RTA and MetroHealth partner to rebrand the 51 bus line
The Greater Cleveland Regional Transit Authority (RTA) today announced a new partnership with the MetroHealth System to rebrand the number 51 family of routes.
Beginning this fall, the rebranded route will offer commuters an upgraded ride on 20 new, specially designed vehicles fully branded with the MetroHealth logo. More than 400 bus stop signs and 37 shelters will also display the new logo along the routes.
The 51-A, 51-B and 51-C operate more than 200 bus trips per day and link the MetroHealth campus with both Downtown Cleveland to the north and the neighborhoods and suburbs to the south.
MetroHealth has five health care facilities along the route.
The routes serve the Ohio City, Archwood/Denison and Old Brooklyn neighborhoods of Cleveland and the suburbs of Broadview Heights, Garfield Heights, Independence, Parma, Parma Heights, Middleburg Heights, Seven Hills, Strongsville and Valley View.
“The number 51 bus route serves the West 25th Street Corridor and is among the most popular routes in the RTA system. It serves 2.1 million customers each year,” said RTA CEO and General Manager Joe Calabrese. “Most of the routes run 24/7 and have the second-highest bus ridership in the RTA system, second only to the HealthLine,” Calabrese said.
“We have a shared vision with RTA about creating a better West 25th Street and a more livable Cleveland,” said Akram Boutros, MD, President and CEO of MetroHealth. “The MetroHealth Line is one of the first steps of where we want to go with our campus transformation. We are not just building a new hospital, we are creating a livable green space for the community, and now we have a way to help all people get there.”
Revenue from the MetroHealth Line sponsorship will be used to upgrade landscaping and bus stations along the route.
RTA is also working with the funders, the City and the neighborhoods to add some exclusive rush-hour bus lanes and traffic signal prioritization, with the goal to make the MetroHealth Line faster and more reliable.
In 2008, RTA became the first transit system in the nation to sell naming rights sponsorships to its assets. That was for the HealthLine.

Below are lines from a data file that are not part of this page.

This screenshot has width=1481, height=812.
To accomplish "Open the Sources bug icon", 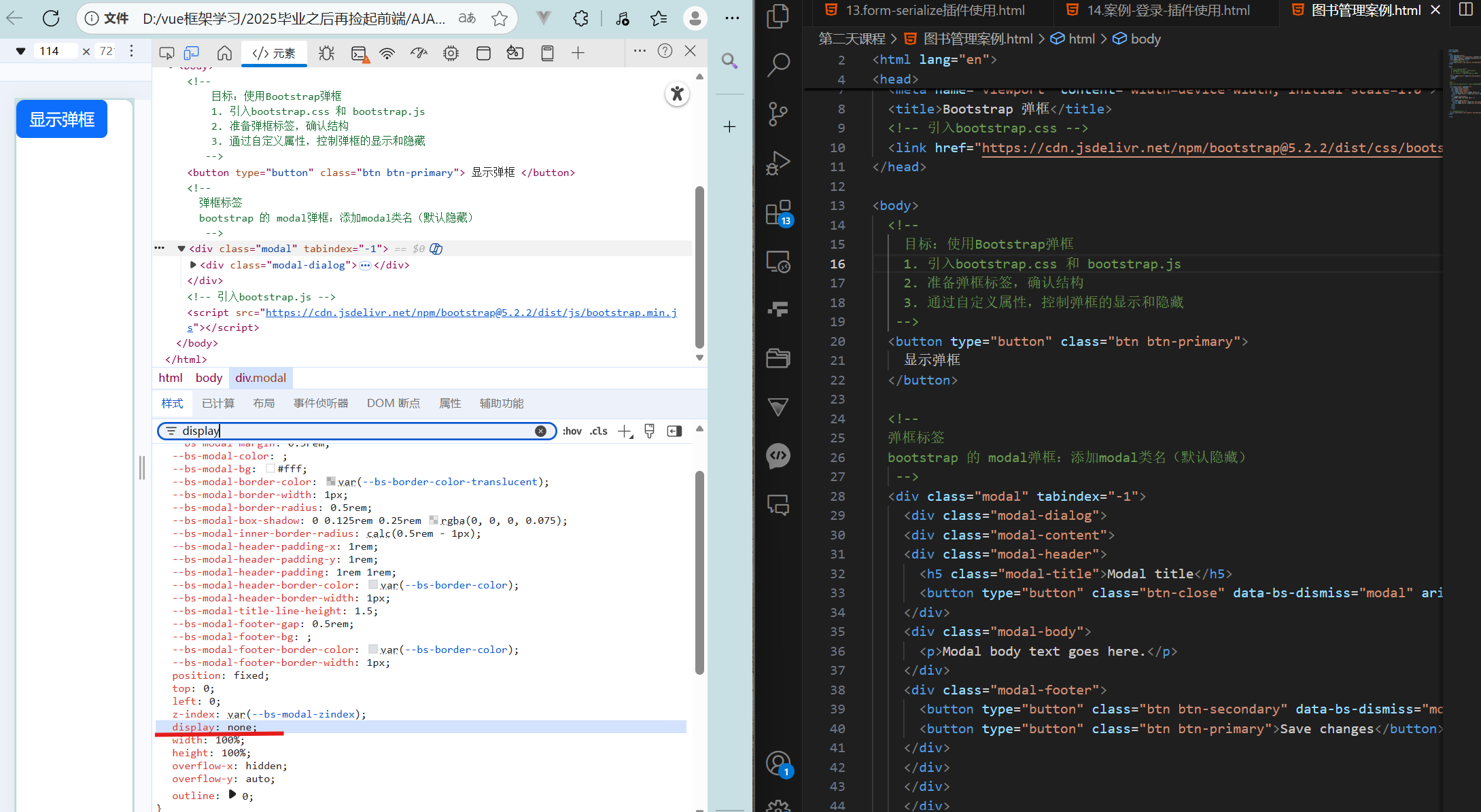I will point(326,53).
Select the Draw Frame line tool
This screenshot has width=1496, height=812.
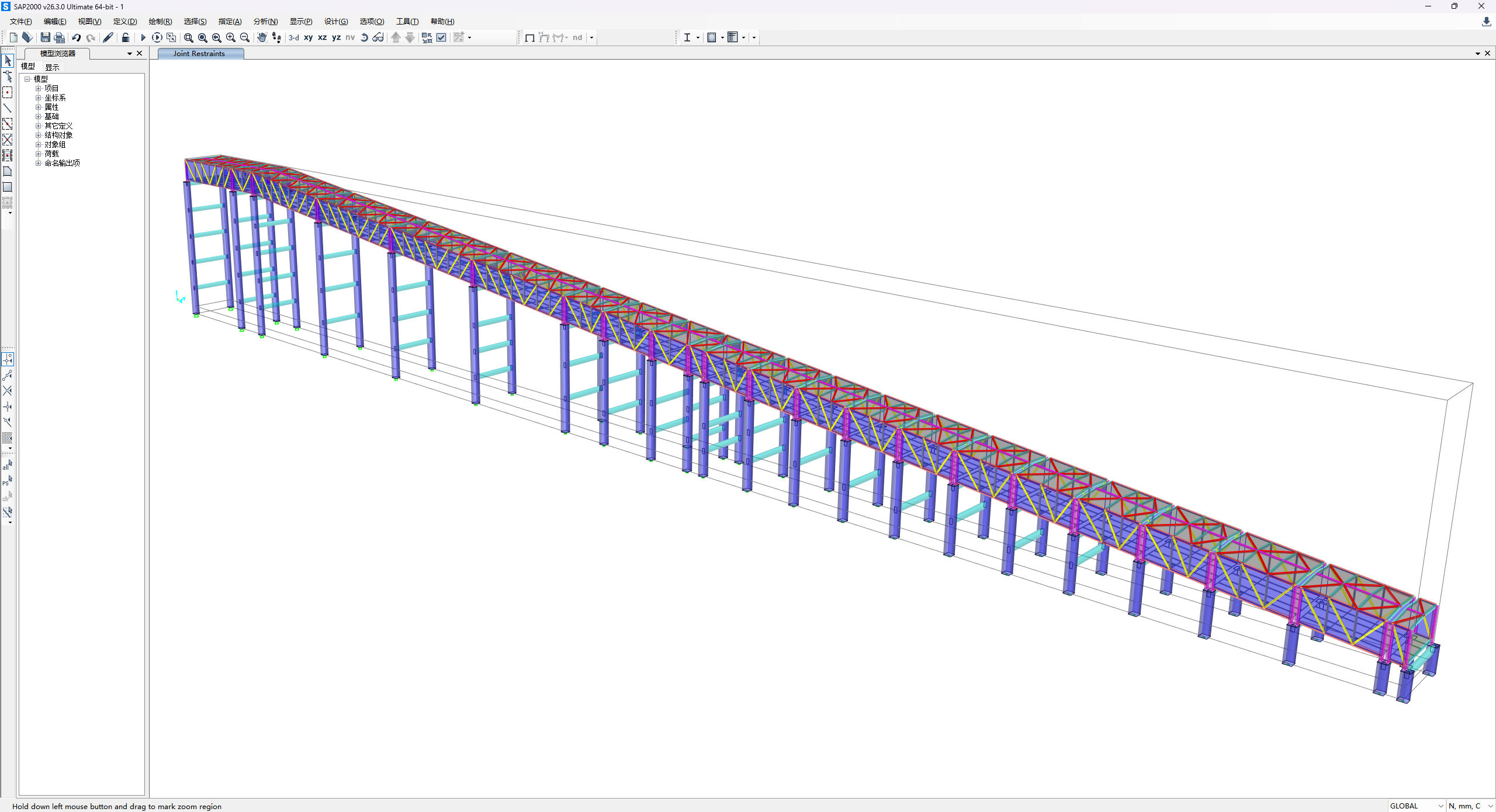tap(8, 108)
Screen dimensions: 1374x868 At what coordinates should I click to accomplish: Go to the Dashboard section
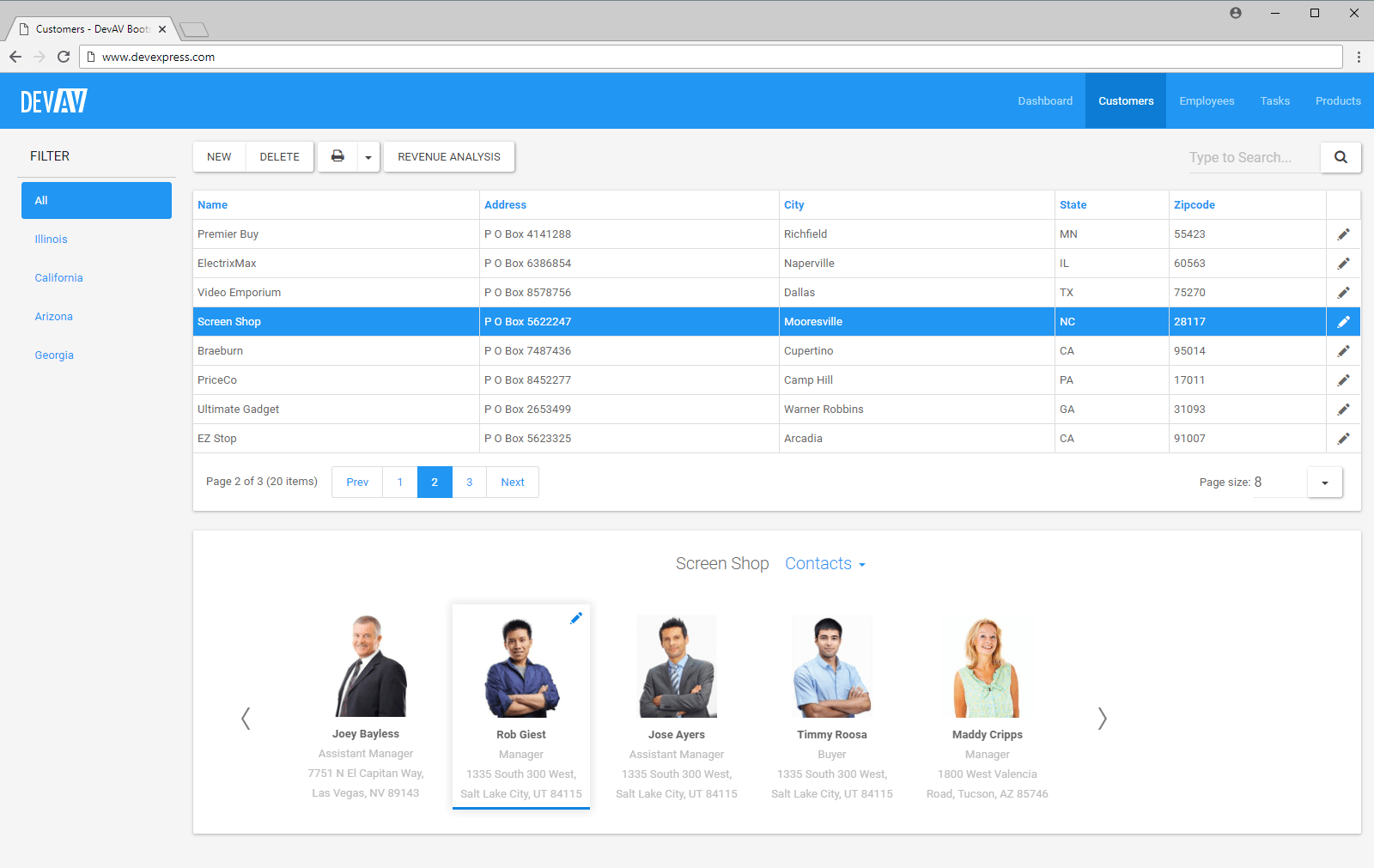[1044, 100]
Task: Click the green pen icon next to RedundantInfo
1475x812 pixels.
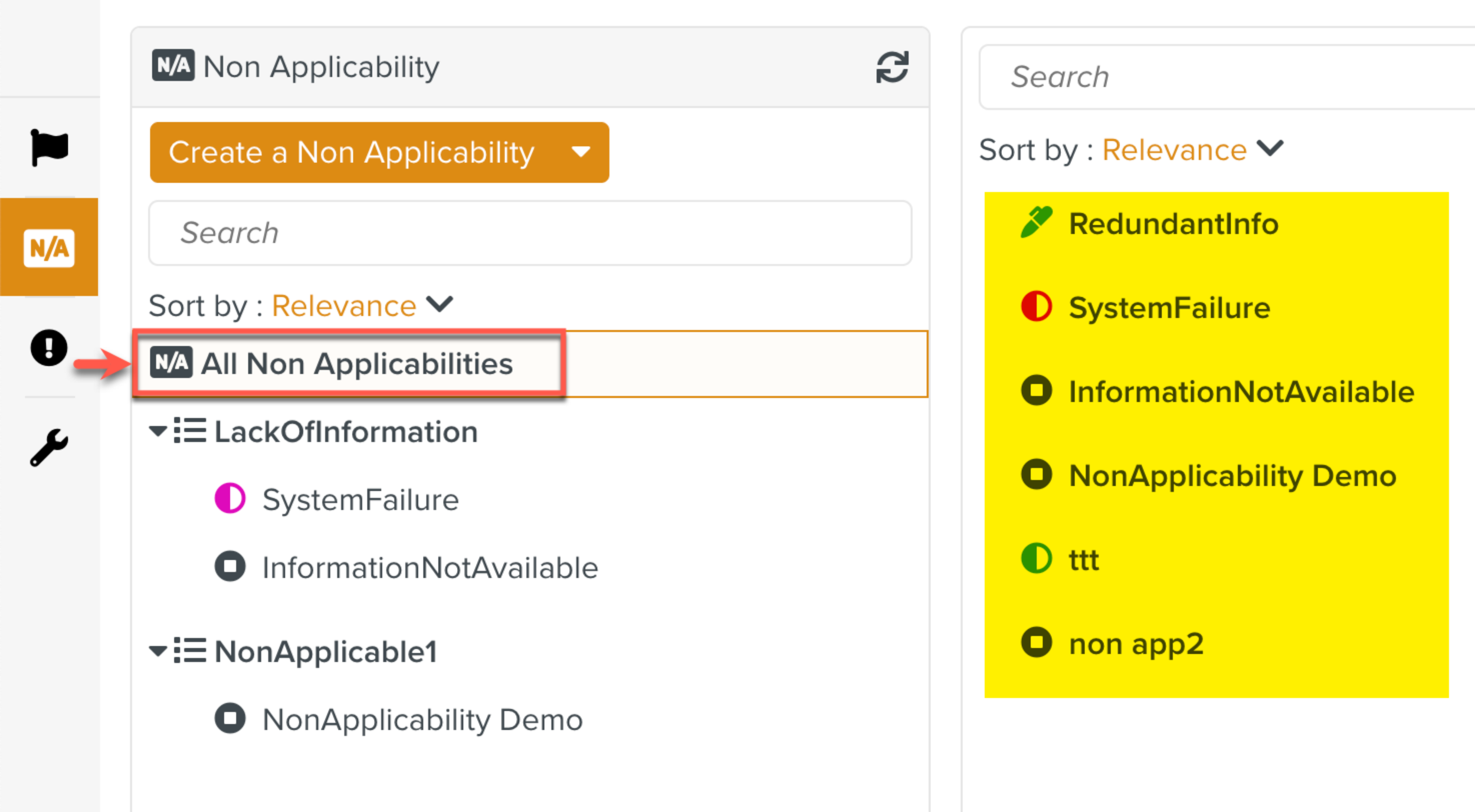Action: tap(1036, 222)
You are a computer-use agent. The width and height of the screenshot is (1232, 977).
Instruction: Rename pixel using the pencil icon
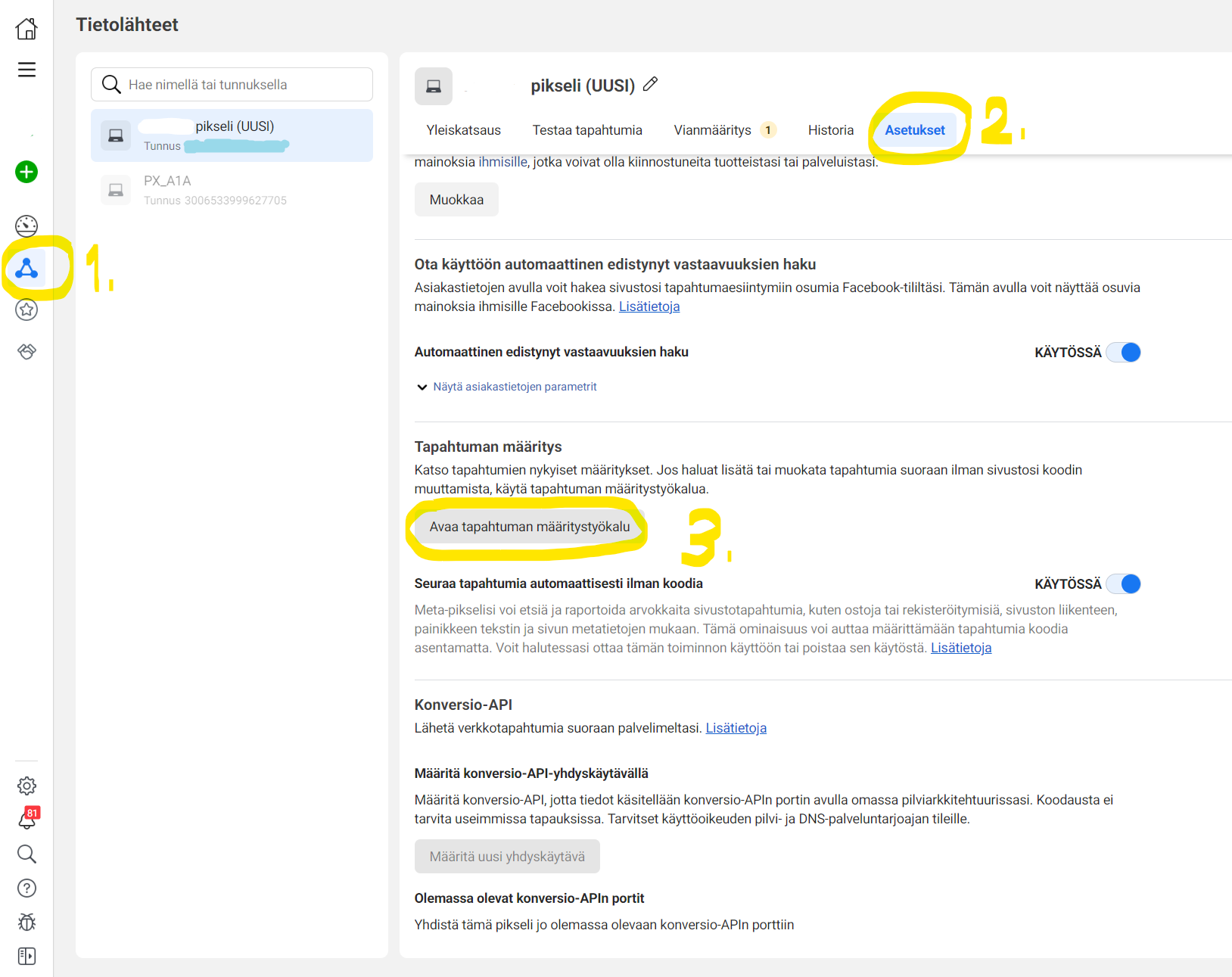point(651,85)
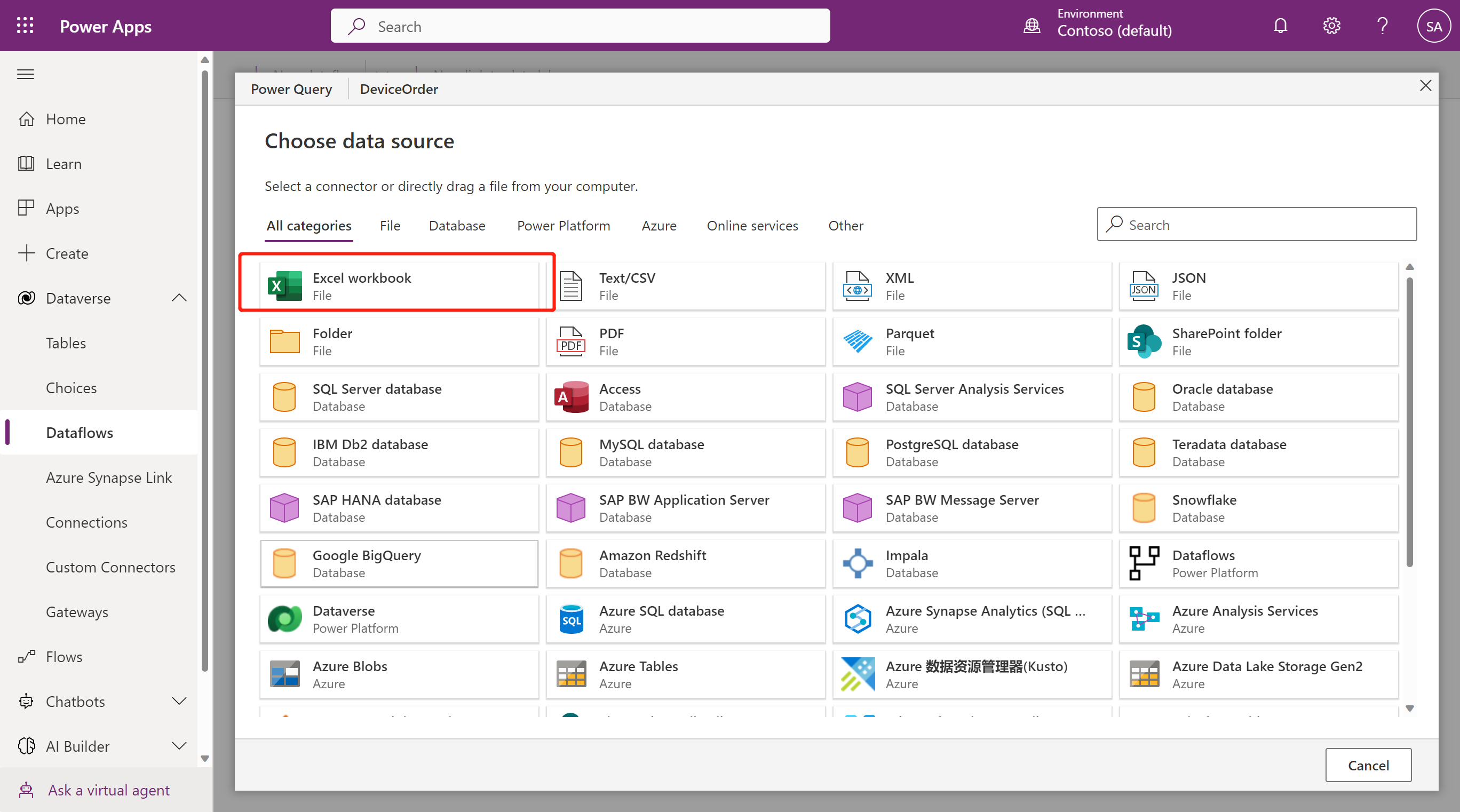1460x812 pixels.
Task: Click the connector search field
Action: (1256, 224)
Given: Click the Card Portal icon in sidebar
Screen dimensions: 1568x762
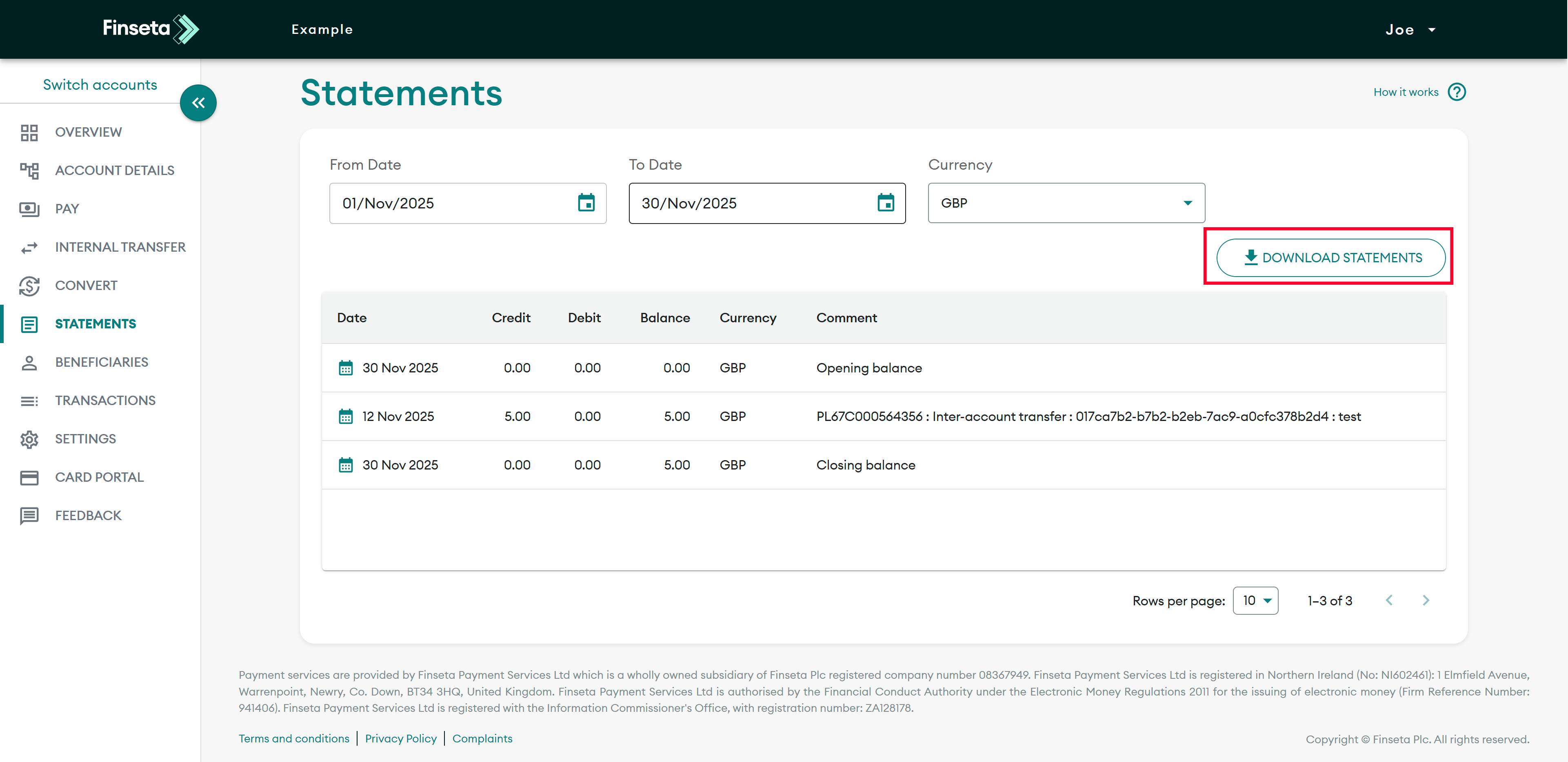Looking at the screenshot, I should click(29, 477).
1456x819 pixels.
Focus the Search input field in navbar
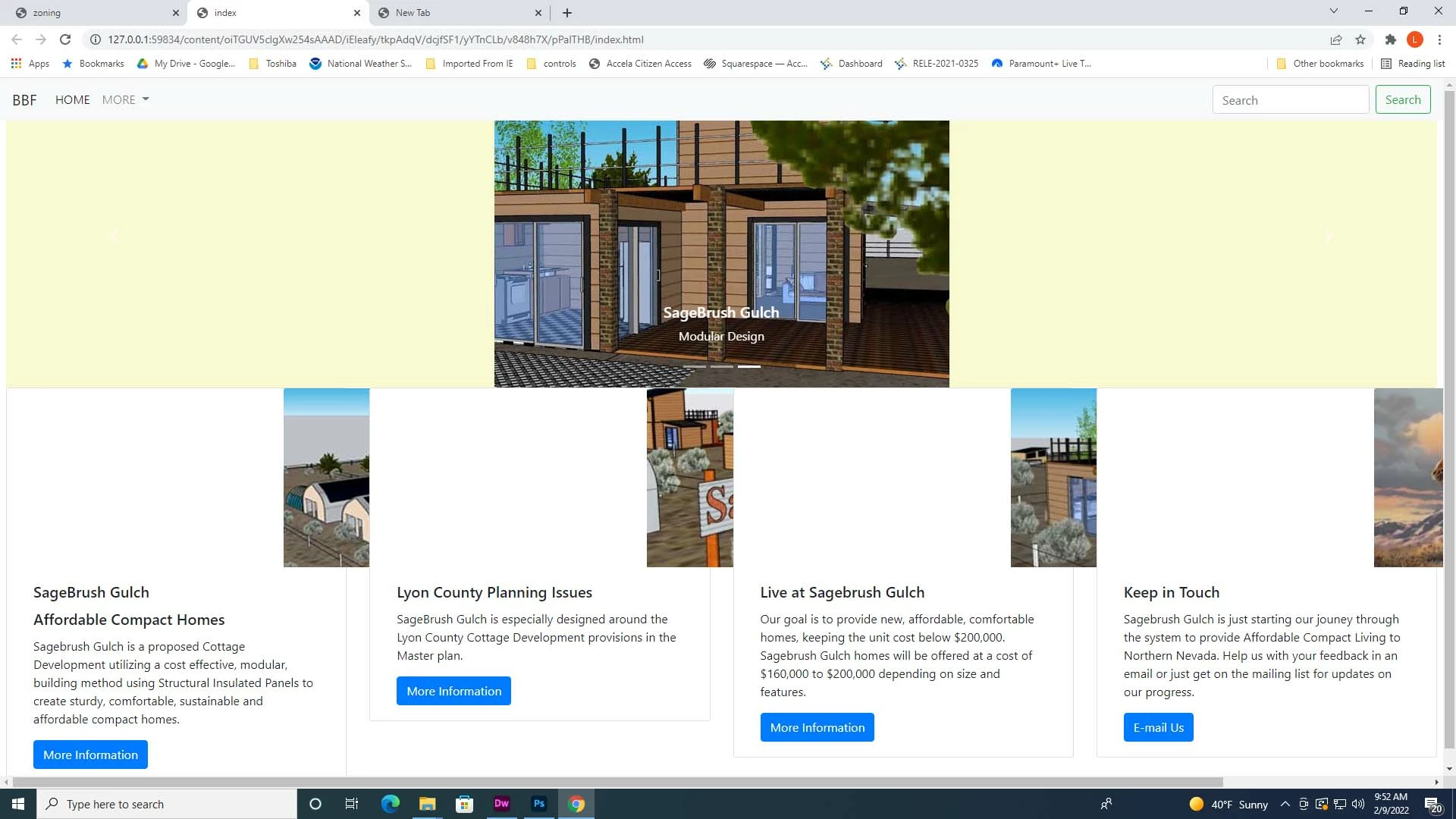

“Since its launch, the HealthLine has seen annual ridership increase by 60 percent and has generated more than $6.3 billion in economic development along Euclid Avenue,” Calabrese said.
In December 2014, RTA launched the Cleveland State Line, serving Downtown and several West Side communities. Since then, ridership has almost doubled.
The MetroHealth System, Cuyahoga County’s public health system, is honoring its commitment to create a healthier community by building a new hospital on its main campus in Cleveland. The building, and the 25 acres of green space around it, are catalyzing the revitalization of MetroHealth’s West Side neighborhood.
MetroHealth will break ground on the new hospital in late 2018, using nearly $1 billion it borrowed on its own credit after dramatically improving its finances. In the past five years, MetroHealth’s operating revenue has increased by 44.5 percent and its number of employees by 21 percent. Today, its staff of 7,700 provides care at MetroHealth’s four hospitals, four emergency departments and more than 20 health centers and 40 additional sites throughout Cuyahoga County. In the past year, MetroHealth has served 300,000 patients at more than 1.4 million visits in its hospitals and health centers, 75 percent of whom are uninsured or covered by Medicare or Medicaid.
The health system is home to Cuyahoga County’s most experienced Level I Adult Trauma Center, verified since 1992, and the only adult and pediatric burn center in the state of Ohio.
As an academic medical center, MetroHealth is committed to teaching and research. Each active staff physician holds a faculty appointment at Case Western Reserve University School of Medicine and its main campus hospital houses a Cleveland Metropolitan School District high school of science and health.